The painting in the context of Ribera’s œuvre - beggar philosophers:
During the 1630s Ribera produced numerous paintings of three-quarter length elderly male figures dressed in tattered clothes and engaged in some way with a book. Each figure is presumed to represent a particular ancient philosopher. There are records of two series of so-called ‘beggar philosopher’ paintings executed for two different patrons: one for the Prince of Liechtenstein in 1636, and a slightly earlier one for the duke of Alcalá.The present work, with its arresting physical and psychological presence enhanced by strongly individualised features, appears to be one of the earliest examples of Ribera’s beggar philosopher paintings, probably completed sometime between 1625 and 1631, some years before the artist developed the aged philosopher type in a more programmatic way.
The subject of our picture is identifiable as Aesop by the inscription ‘Hissopo’ on the spine of the book. Aesop was not properly considered a philosopher but a legendary storyteller who used talking animals in order to make a sharp critique of human foolishness. His fables have become one of the most enduring literary traditions of European culture. Aesop was a notoriously ugly slave who eventually secured his freedom through his verbal wit. The physical attributes of the figure, rendered with an almost ruthless naturalism, also fit the historical descriptions of the ancient Greek fable writer, whose life itself is an amusing study in myth.

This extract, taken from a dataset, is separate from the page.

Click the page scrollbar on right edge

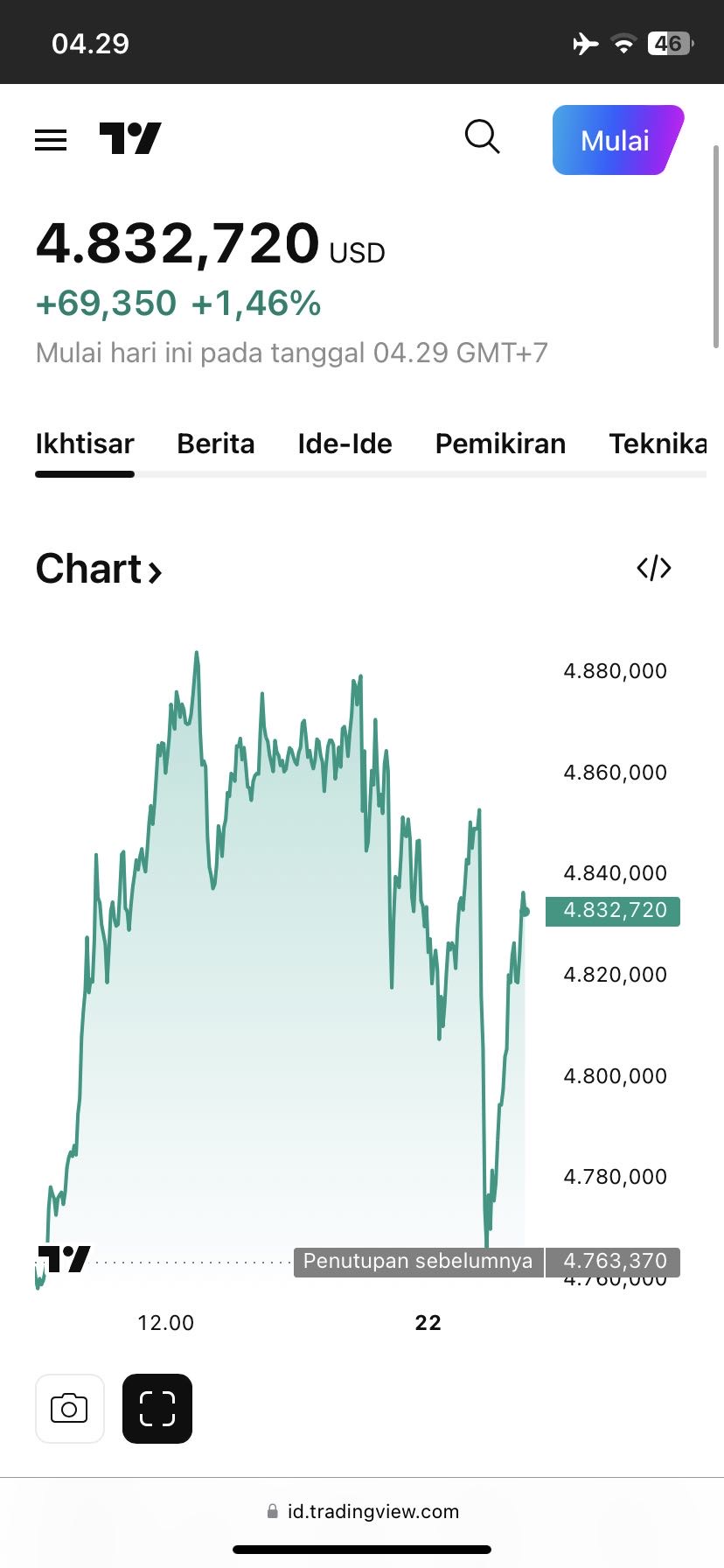pyautogui.click(x=717, y=245)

Ribera endowed this image of a shoddily clad ancient philosopher with the quality of concrete reality rarely encountered in other 17th-century painters. He found his subjects among the common people in the alleys of Naples, and depicted them with a remarkable feeling for their individual dignity. The intensity of the old man’s expression, suggestive of someone rendered wise through the hardships he has suffered, gives the painting a portrait-like quality.

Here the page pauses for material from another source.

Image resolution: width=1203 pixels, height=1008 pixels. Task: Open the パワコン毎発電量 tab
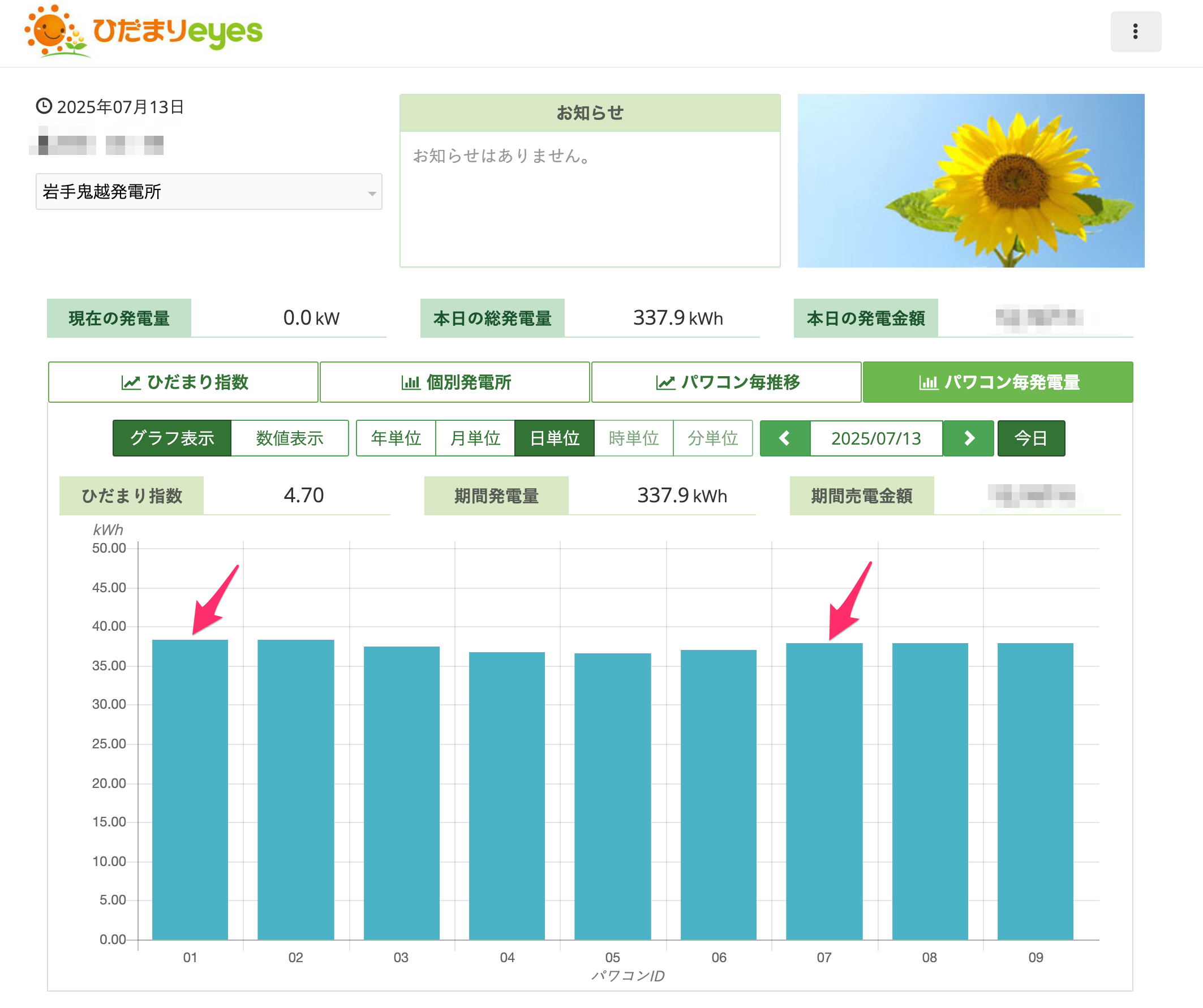[x=998, y=382]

Ribera peels back the barrier between subject and the beholder, creating a powerful psychological presence. The impact of Aesop’s brooding, quizzical expression is overpowering as he puts us under his truth-seeking gaze. His strikingly ugly face, conspicuously inspired by ancient sculpture, makes no concessions to notions of ideal beauty. Quite the opposite: it has a Leonardesque fascination with the grotesque, something that Ribera employed as a way of exploring the idea of ancient philosophers as figures who renounced worldly goods and glory and embraced a life of poverty. Here truth is associated as well to ugliness. Aesop is not a pretty image to be sure, but that is the point. The important idea is that he has an interior – inside he has a soul, inside he has many thoughts, inside he has many problems. And on the exterior he has pain because life is also pain. Ribera’s 'Aesop' represents the unflinching toughness and disconcerting directness of Neapolitan painting in the 17th century.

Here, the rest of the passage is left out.